Missione compiuta di Israele e Usa in Iran?

La tregua annunciata da Trump reggerà o la guerra Israele-Iran riprenderà? Estratto dalla newsletter Appunti di Stefano Feltri

 

La reazione a catena inizia l’8 maggio 2018, a metà circa del primo mandato di Trump alla Casa Bianca: il presidente annuncia l’uscita degli Stati Uniti dal Joint Comprehensive Plan of Action, JCPOA, l’accordo negoziato nel 2015 con il supporto dell’Unione europea per regolare la gestione del programma nucleare iraniano in modo da rallentare il percorso verso possibili impieghi militari.

Trump non si considera uomo da compromessi e dunque la sua strategia è di esercitare la massima pressione sull’Iran, con nuove sanzioni e deterrenza militare.

Questo cambio di approccio non prosegue bene, gli iraniani si sentono in un angolo, accusano il colpo delle sanzioni, nel settembre 2019 si sfiora già la guerra regionale, con attacchi iraniani a navi petrolifere nel Golfo persico e bombardamenti con droni esplosivi stabilimenti petroliferi in Arabia saudita.

Trump insiste sempre con lo stesso metodo: se gli iraniani non collaborano e non si piegano alle richieste degli Stati Uniti, devono sperimentare la furia dell’America.
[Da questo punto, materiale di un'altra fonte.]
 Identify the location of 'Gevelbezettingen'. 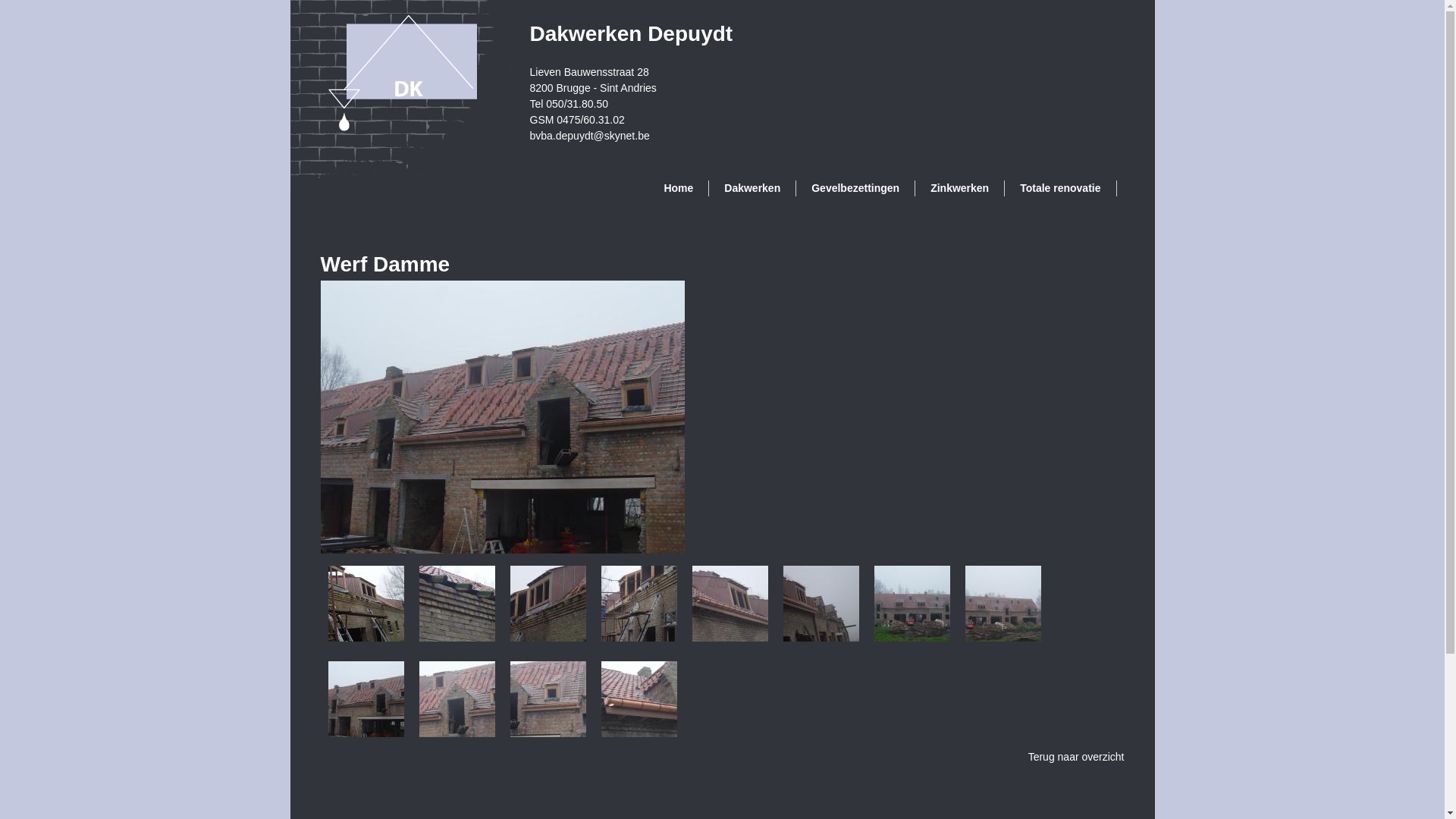
(855, 187).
Il 3 gennaio 2020 gli Stati Uniti uccidono a Baghdad Qasem Soleimani, il capo della forza Qods, che coordina le milizie informali incaricate di destabilizzare la regione.”

Soleimani era una specie di terrorista di Stato, ma la mossa di Trump – che sentiva il bisogno di replicare il momento in cui Barack Obama ordinò l’uccisione di Osama bin Laden – provoca soltanto altra tensione, con attacchi missilistici dell’Iran alle forze armate americane di base in Iraq.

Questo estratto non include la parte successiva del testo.